At the time of writing, 182 unit tests cover handler logic, wire encoding, offset assignment, WAL operations, state machine transitions, and error paths.

At the time of writing, 159 integration tests each start a real klite broker in-process on a random port, connect a real franz-go client over TCP, and exercise the Kafka wire protocol end to end. No mocks. No stubs.

Test scenarios are derived from two sources:

  • kfake’s test suite — franz-go’s in-memory Kafka implementation includes tests translated directly from Apache Kafka’s own Java integration tests. klite’s tests cover the same scenarios.
  • Kafka’s test suite — edge cases and error paths are sourced from Kafka’s own unit and integration tests.

S3 integration tests use LocalStack via testcontainers, exercising the real S3 API (PutObject, GetObject, ListObjects) without requiring AWS credentials or a network connection. Crash recovery tests produce records, kill the broker, restart it, and confirm every acknowledged record is still readable.

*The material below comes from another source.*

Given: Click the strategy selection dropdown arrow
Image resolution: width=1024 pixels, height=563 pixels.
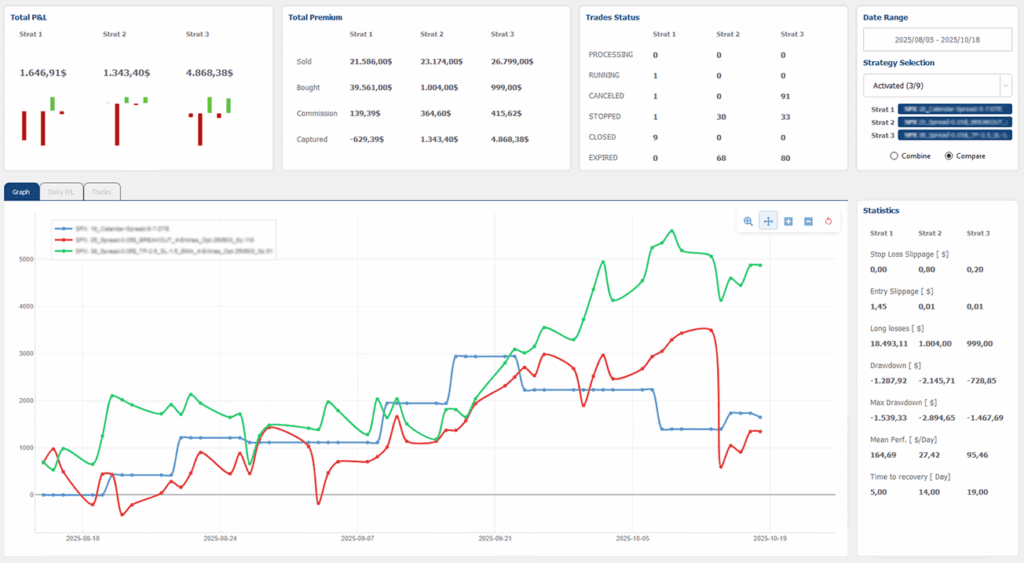Looking at the screenshot, I should pos(1005,86).
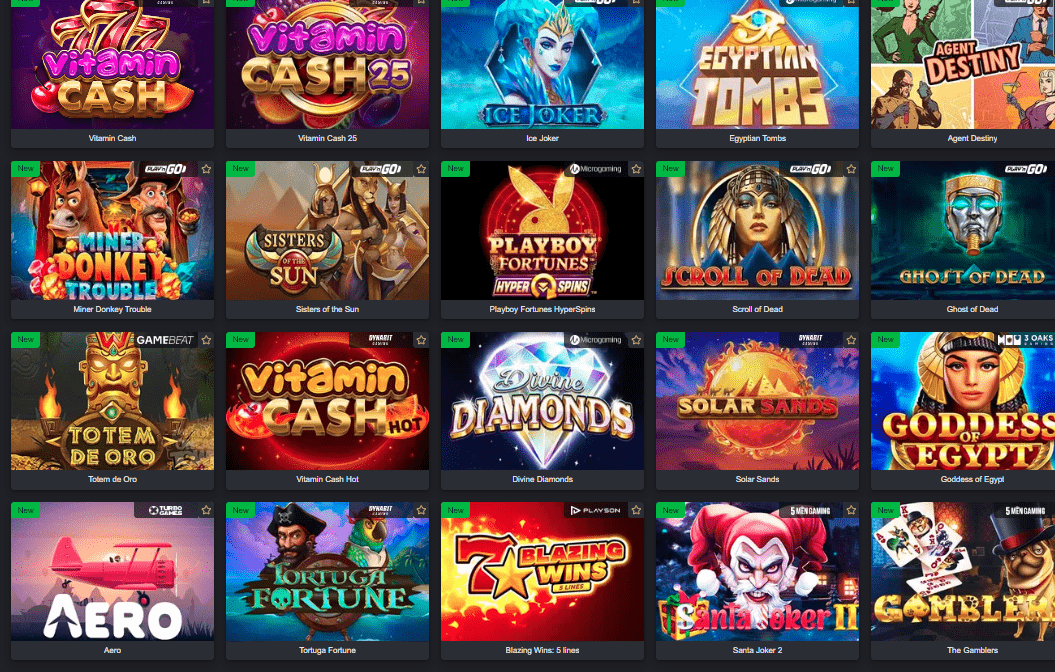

All tests run with Go’s race detector enabled. The race detector instruments every memory access and catches data races, unsafe shared state, and missing synchronization that code review alone cannot reliably find.

On top of that, every test package uses goleak to verify that no goroutines are leaked after tests complete. klite spawns goroutines per connection, per consumer group, for the WAL writer, for retention and compaction loops, and for the S3 flush pipeline. A leaked goroutine means a resource leak. goleak catches them.

The throughput benchmark pushes 1 billion records through the broker at maximum speed — 553K events/sec sustained for 31 minutes. The latency benchmark sustains 100K events/sec for one hour (360 million records) and measures end-to-end latency including network round-trips.

These are behavior-under-load tests, not just performance measurements. They run on real AWS infrastructure and verify two invariants after every run: every produced record was flushed to S3, and every produced record was consumed back successfully. If latency degrades, memory leaks, records go missing, or the broker crashes under sustained load, the benchmark catches it.